▶ The task: The word "will" turns up on some lines of this data; say how many, and give no other text.

Records contained in a dataset:
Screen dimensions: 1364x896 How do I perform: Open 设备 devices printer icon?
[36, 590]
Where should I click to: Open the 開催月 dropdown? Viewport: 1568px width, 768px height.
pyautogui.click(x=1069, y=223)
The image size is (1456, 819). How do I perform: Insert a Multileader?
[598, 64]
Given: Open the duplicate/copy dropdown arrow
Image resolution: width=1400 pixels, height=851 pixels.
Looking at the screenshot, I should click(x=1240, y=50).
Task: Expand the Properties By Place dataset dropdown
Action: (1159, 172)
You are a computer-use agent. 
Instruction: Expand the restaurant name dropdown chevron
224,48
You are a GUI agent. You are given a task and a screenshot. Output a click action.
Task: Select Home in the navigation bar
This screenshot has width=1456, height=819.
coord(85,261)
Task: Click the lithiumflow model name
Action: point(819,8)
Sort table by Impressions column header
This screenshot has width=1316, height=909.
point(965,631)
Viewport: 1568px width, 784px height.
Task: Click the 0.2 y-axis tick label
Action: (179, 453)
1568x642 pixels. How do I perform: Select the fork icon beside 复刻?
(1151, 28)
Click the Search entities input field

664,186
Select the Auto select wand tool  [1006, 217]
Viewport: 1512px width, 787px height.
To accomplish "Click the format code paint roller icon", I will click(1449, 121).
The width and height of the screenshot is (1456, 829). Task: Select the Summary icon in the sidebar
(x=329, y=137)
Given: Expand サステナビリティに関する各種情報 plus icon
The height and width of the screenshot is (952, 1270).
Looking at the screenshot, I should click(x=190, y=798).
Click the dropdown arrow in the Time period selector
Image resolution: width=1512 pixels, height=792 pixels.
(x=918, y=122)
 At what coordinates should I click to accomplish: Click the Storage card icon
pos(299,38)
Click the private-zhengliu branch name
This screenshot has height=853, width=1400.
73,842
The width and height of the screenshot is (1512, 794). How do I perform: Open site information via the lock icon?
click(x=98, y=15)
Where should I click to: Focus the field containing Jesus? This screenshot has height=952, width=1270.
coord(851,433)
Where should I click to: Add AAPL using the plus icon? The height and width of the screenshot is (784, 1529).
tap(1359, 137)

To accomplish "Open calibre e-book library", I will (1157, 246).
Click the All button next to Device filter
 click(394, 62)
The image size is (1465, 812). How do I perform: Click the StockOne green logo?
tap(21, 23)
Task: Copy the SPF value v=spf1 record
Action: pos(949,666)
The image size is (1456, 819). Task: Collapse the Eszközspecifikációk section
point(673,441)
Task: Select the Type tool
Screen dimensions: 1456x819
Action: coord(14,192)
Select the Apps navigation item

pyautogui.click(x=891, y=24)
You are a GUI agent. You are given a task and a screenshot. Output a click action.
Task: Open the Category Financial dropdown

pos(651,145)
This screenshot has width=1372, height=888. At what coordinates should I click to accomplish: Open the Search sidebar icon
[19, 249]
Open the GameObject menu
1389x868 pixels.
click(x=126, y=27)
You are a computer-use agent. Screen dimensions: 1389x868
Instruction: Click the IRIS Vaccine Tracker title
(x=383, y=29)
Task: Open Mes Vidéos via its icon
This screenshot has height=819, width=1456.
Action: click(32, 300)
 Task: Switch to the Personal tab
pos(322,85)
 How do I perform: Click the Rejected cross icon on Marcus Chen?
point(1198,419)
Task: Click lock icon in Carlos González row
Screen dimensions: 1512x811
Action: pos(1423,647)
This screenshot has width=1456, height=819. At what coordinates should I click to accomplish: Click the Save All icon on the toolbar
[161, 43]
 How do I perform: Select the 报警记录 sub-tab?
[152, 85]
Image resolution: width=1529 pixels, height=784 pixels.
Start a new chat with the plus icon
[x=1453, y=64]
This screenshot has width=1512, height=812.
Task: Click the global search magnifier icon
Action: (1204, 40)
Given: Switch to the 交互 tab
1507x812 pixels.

▶ Solution to this problem: 2